[Opening Document text section]

Scientists at the drug giant Glaxo Wellcome have discovered that side effects of Lamictal occur in between one in 100 and one in 300 cases, rather than the one in 1,000 occurrence that they previously thought.

The company has issued a warning to every doctor in the country to be on the alert for reactions. Almost 30,000 prescriptions were written out for children in the UK last year, and 207,000 for adults, though the number of people taking the drug will be substantially fewer (because many have several prescriptions a year). They are being told to see their doctor if they notice a rash.

A spokesman for Glaxo said yesterday that the drug had been taken by more than 800,000 people world-wide, and had resulted in less than five deaths, none of which were in the UK. He said: "It is difficult to be sure if the deaths were linked to the drug because people taking it, will be taking a cocktail of drugs and will have risks associated with their illness as well. Untreated epilepsy can be fatal.

"We are not changing our opinion of the safety profile of this drug, but we are saying that the incidence of skin reaction is higher in children ... if a patient develops any sign of a rash, they should see their doctor and let him evaluate if it is drug-related. It is important that patients do not stop taking the treatment without first consulting their doctor."

[Closing Document text section]
[Opening Input data section]

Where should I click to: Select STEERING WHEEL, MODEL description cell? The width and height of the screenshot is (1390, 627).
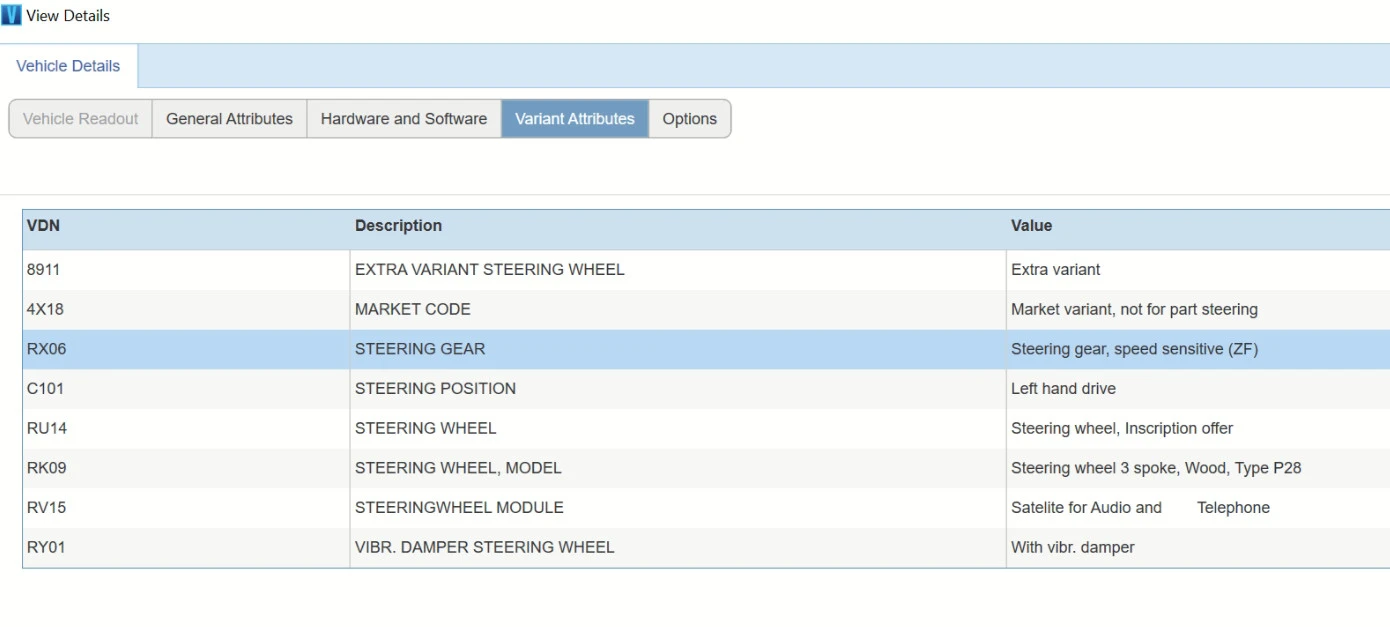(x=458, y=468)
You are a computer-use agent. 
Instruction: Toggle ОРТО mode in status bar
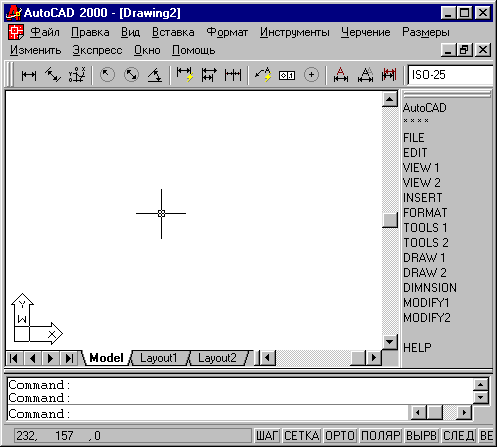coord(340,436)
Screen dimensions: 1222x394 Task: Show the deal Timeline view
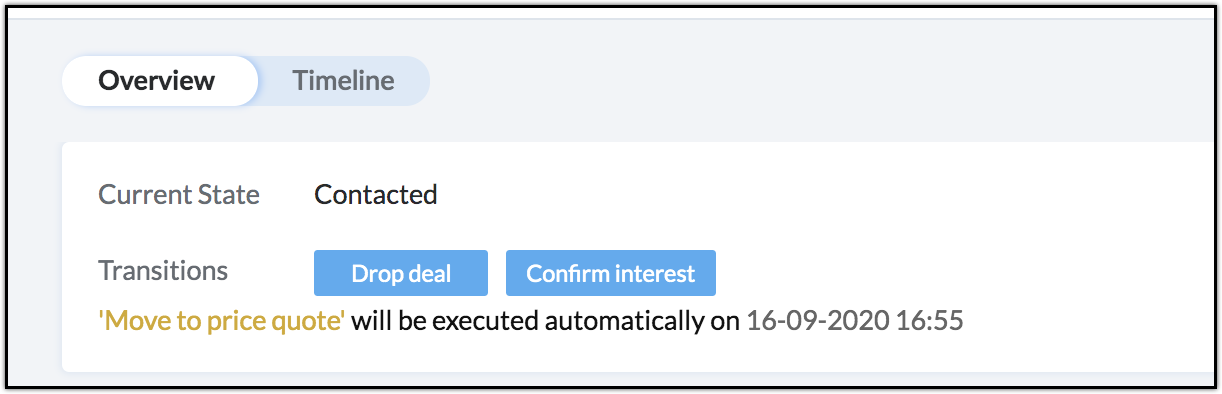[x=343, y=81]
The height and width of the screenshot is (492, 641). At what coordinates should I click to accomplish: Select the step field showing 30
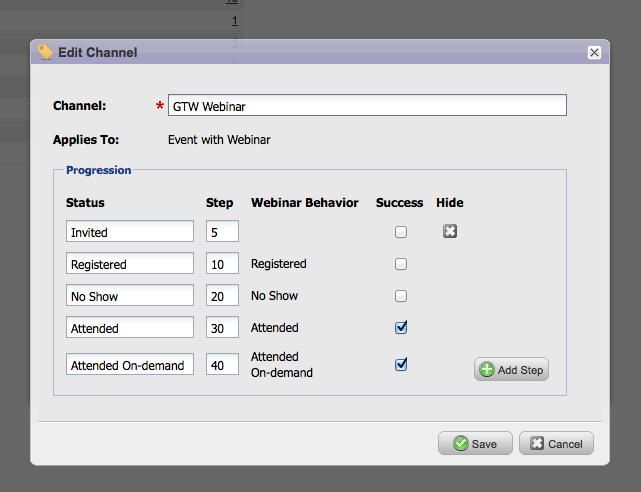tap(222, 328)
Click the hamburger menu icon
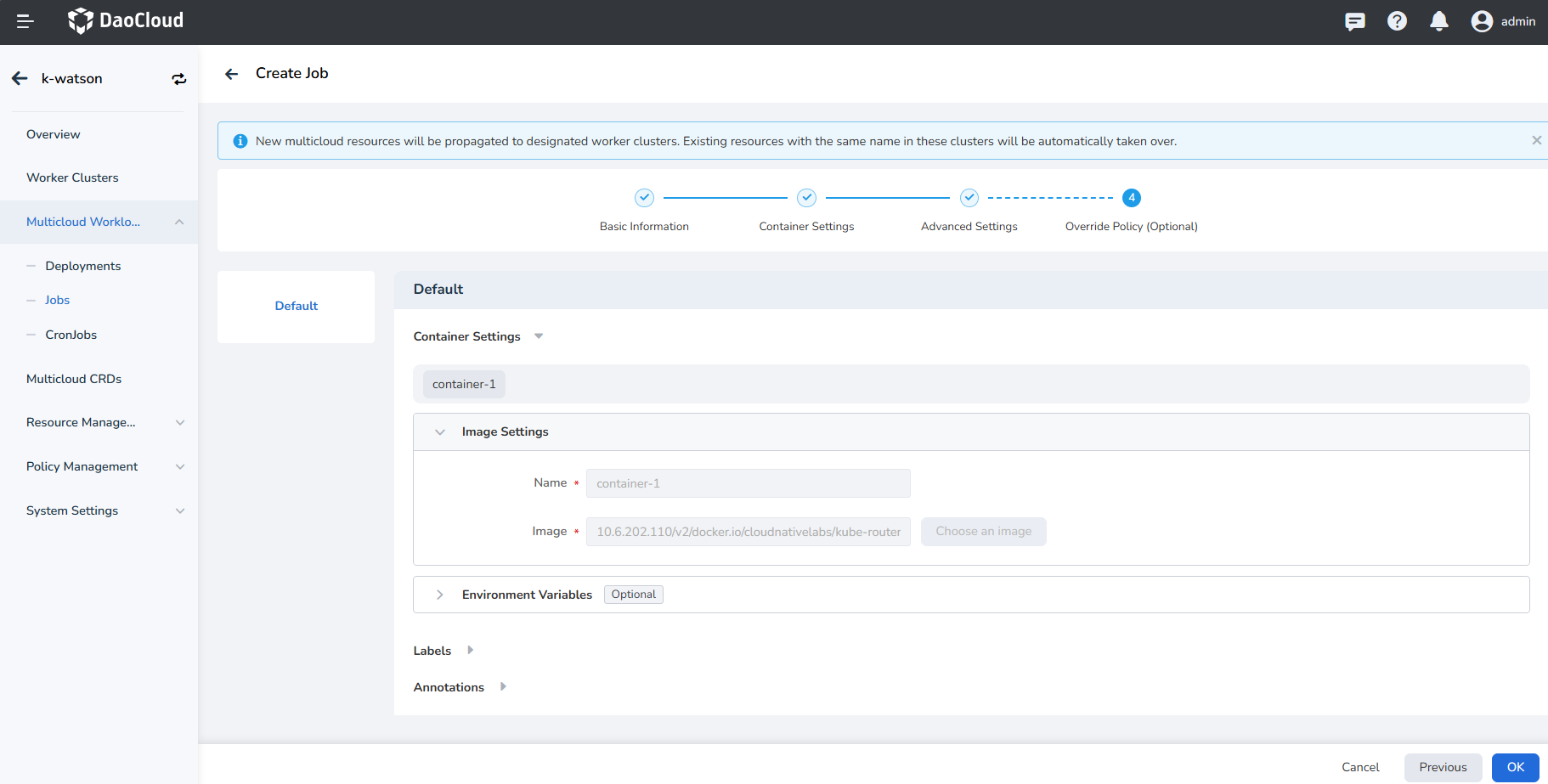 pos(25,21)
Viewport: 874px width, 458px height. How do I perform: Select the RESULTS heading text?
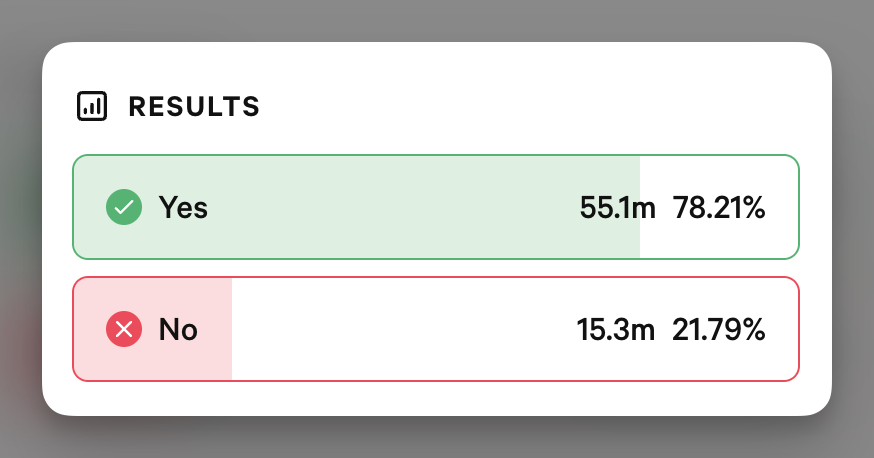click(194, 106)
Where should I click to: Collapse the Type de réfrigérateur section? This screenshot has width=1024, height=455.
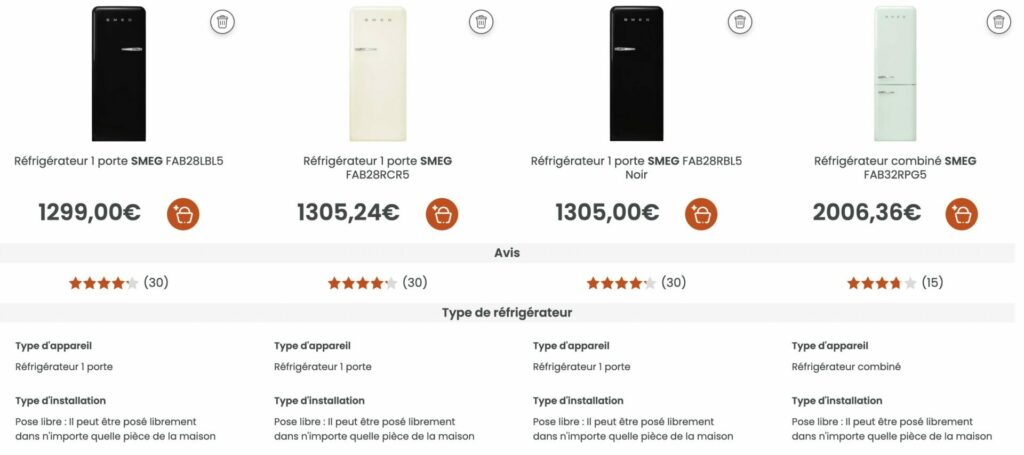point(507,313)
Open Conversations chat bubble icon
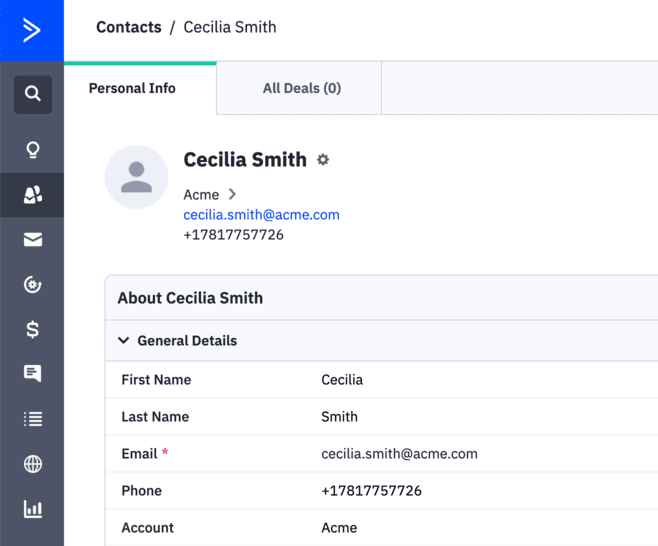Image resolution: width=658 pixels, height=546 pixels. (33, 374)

[Closing Input data section]

> _Complete the following_
(1) Rewrite everything in the Lamictal article from "A spokesman for" down to "can be fatal.", putting "representative" in place of "spokesman".
(2) List every number that the Lamictal article writes in digits.

> _Answers provided_
(1)
A representative for Glaxo said yesterday that the drug had been taken by more than 800,000 people world-wide, and had resulted in less than five deaths, none of which were in the UK. He said: "It is difficult to be sure if the deaths were linked to the drug because people taking it, will be taking a cocktail of drugs and will have risks associated with their illness as well. Untreated epilepsy can be fatal.

(2) 100, 300, 1,000, 30,000, 207,000, 800,000